▶ _REQUIRED ACTION_: Reproduce word for word the part of the account of pregnancy after infertility below, starting at the words "For the first" and ending after the words "Not even once.".

▶ _DOCUMENT SECTION_:

• • • • •

Exactly 10 days later, I started feeling nauseated. I told myself it was probably just too much caffeine, but it didn’t feel like too much caffeine. It felt like being pregnant. The next morning, vowing not to get my hopes up, I took a home pregnancy test.

For the first time in my life, the pregnancy test came up positive.

More: Your Practical Guide to Immaculate Conception

I spent the next few weeks freaking out. I’d taken dozens, maybe hundreds, of home pregnancy tests, and I’d never seen that second line before. Not even a faint one. Not even once.
But the line was real, and so was the baby growing inside me. I was over the moon — but also confused. How, after years of infertility, had I managed to get pregnant without a doctor… and on my very first try?
I’d heard that pregnancy and childbirth can “reset” your fertility. That sounded a little woo-woo to me, but a few studies support it. In one from the French national medical research institute, INSERM, 17 percent of couples who had successfully given birth with IVF later had another child without medical assistance. In Dublin, a similar study published in the journal Fertility and Sterility put the success rate at 20.7 percent, while a smaller Australian study by Monash University, published in the Australian and New Zealand Journal of Obstetrics and Gynaecology, placed it at a whopping 33 percent.
Across the board, these studies found that couples diagnosed with either endometriosis or unexplained infertility (like mine) were more likely to conceive without assistance the second time around than those with a specific diagnosis, such as blocked tubes or low sperm count. Some doctors theorize that pregnancy may increase blood flow to the uterus, alter hormone levels or cause changes in anatomy — effectively resetting things.

• • • • •

▶ _THE DATA_:
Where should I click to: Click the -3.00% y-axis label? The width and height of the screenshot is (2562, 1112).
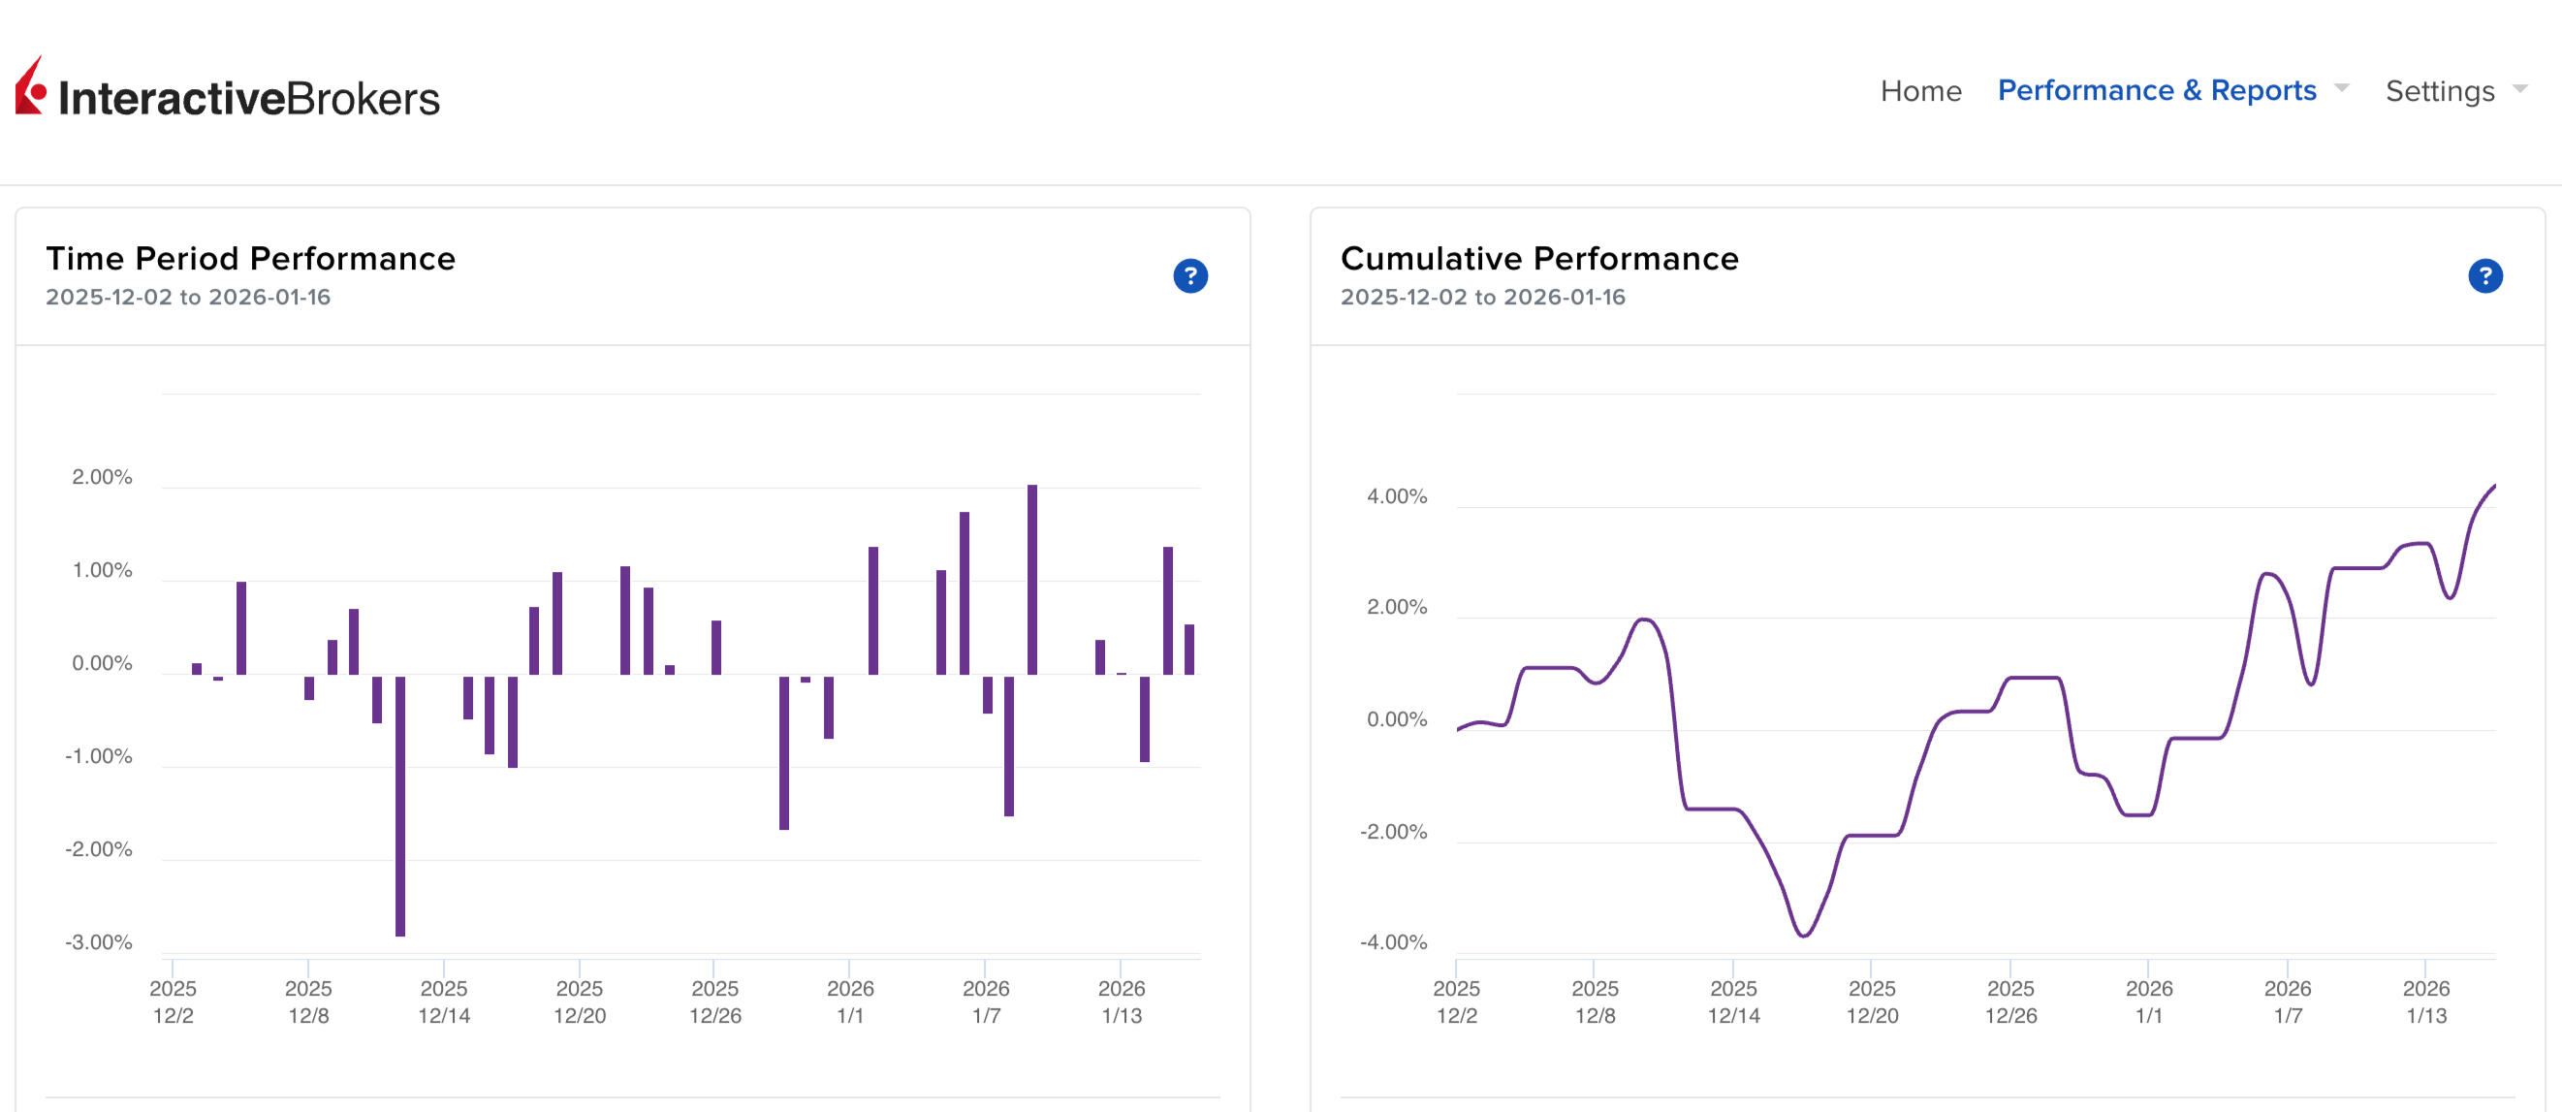coord(98,942)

• • • • •

▶ _WRITTEN ANSWER_:
For the first time in my life, the pregnancy test came up positive.

More: Your Practical Guide to Immaculate Conception

I spent the next few weeks freaking out. I’d taken dozens, maybe hundreds, of home pregnancy tests, and I’d never seen that second line before. Not even a faint one. Not even once.